Adriaan glanced at his shaking hands. All too suddenly, his offer felt much too real. What had he been thinking? Kissing Daan would be a terrible mistake to make.

“What makes it different?” the other asked again.

“Well, I might be…I might be like those men.”

It would feel wrong, despite Daan’s willingness, to just kiss him. It would be a betrayal. His ma told him that homosexuals were often deceptive, that they acted like heterosexuals just to lure vulnerable people in. That’s why it had to be illegal — just like fraud. Adriaan didn’t want to be like those people. And yet, he wanted to stop wondering. He had to get on with his life. Perhaps, after the kiss, he would be reminded of how girls were marginally better for boys. Maybe it would awaken him for the first time, make him into the other boys who talked about Patricia and Kathleen and their sudden physical development. He didn’t want to be a strange, unromantic creature forever. Adriaan wanted to catch up to his classmates and yearn.

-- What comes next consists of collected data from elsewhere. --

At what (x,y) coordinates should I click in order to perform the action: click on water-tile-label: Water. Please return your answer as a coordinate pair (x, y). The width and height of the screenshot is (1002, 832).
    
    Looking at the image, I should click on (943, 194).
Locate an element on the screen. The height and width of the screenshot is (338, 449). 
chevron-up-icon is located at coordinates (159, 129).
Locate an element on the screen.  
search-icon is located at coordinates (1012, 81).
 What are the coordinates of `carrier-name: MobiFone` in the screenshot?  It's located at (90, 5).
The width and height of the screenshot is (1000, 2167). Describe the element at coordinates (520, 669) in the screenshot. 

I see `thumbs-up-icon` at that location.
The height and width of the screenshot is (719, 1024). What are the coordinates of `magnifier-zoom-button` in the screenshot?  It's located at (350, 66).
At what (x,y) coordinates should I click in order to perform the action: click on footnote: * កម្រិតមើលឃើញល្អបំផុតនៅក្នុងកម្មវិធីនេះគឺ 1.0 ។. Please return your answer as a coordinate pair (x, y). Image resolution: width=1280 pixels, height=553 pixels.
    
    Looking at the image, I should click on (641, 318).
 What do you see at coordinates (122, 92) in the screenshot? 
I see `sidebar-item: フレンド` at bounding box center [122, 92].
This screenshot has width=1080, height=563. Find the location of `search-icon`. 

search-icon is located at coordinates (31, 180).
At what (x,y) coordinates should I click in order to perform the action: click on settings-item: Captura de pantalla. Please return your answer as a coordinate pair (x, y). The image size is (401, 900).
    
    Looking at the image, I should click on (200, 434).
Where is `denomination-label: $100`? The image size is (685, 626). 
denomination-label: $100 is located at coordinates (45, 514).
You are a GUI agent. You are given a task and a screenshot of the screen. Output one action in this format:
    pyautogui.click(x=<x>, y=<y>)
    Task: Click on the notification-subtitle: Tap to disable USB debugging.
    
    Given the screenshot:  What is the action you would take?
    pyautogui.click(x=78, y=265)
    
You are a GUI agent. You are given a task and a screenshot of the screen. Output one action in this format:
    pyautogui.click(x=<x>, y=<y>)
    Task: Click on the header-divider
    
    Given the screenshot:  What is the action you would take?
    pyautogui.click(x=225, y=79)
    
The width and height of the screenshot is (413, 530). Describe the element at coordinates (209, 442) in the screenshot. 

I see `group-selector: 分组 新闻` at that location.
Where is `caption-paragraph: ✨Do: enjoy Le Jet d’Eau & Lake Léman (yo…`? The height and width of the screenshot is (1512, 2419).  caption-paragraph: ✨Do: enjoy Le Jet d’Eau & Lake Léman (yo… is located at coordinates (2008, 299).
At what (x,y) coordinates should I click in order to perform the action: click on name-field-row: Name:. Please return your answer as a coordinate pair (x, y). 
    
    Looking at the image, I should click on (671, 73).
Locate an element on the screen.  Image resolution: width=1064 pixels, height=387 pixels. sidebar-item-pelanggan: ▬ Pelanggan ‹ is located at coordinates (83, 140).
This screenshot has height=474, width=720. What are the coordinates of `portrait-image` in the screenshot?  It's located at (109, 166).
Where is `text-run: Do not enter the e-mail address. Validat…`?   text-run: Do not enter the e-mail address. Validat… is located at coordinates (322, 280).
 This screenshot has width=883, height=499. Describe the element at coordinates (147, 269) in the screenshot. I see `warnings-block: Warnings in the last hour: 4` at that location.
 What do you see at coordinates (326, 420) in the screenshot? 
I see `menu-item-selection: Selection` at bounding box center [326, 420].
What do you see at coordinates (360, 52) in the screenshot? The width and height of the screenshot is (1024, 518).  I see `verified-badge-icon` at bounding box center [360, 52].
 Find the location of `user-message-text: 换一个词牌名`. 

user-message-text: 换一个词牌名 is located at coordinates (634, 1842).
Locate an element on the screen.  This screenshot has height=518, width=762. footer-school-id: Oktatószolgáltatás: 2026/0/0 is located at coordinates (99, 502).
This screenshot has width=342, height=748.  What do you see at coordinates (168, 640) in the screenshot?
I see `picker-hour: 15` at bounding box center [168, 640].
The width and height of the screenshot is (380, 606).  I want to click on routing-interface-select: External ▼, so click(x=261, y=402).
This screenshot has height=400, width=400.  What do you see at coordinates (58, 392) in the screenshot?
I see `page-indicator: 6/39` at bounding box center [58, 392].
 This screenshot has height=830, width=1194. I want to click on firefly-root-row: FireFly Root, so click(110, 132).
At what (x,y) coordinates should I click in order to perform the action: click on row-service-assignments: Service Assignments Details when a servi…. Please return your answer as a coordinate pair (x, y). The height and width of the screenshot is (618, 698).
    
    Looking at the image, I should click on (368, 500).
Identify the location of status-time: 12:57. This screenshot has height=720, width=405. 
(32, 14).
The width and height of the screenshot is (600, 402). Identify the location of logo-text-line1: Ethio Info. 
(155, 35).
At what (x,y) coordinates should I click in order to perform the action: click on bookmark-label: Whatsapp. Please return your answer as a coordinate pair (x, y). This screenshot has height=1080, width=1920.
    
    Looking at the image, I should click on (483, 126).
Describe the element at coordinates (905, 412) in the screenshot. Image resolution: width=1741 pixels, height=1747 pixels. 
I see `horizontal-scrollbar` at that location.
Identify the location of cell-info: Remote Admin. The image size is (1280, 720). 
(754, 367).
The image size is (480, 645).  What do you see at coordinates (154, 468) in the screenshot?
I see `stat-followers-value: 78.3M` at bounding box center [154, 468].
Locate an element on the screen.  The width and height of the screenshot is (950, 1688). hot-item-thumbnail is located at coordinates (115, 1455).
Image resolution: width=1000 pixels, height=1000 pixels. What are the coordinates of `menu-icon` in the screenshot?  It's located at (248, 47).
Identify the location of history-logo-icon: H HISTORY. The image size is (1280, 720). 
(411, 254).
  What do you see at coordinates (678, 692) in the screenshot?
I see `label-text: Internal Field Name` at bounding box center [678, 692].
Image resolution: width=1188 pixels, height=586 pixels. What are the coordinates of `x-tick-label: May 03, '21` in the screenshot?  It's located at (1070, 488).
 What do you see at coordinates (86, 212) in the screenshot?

“We’re still friends,” Daan shrugged. “I don’t see the problem.”

Adriaan had not been the one to make the first move. The kiss itself had been quick, a connection between inexperienced lips for just a few seconds. There was no real emotion behind it, so short that it could have been missed. He remembered how kisses had been described in the few books he had read: explosive, life-changing things that were too much to handle. None of those were ways he would describe his first kiss with Daan. It hadn’t felt too good to be true, nor had it felt bad. Just natural. A thing he could do over and over again without a problem.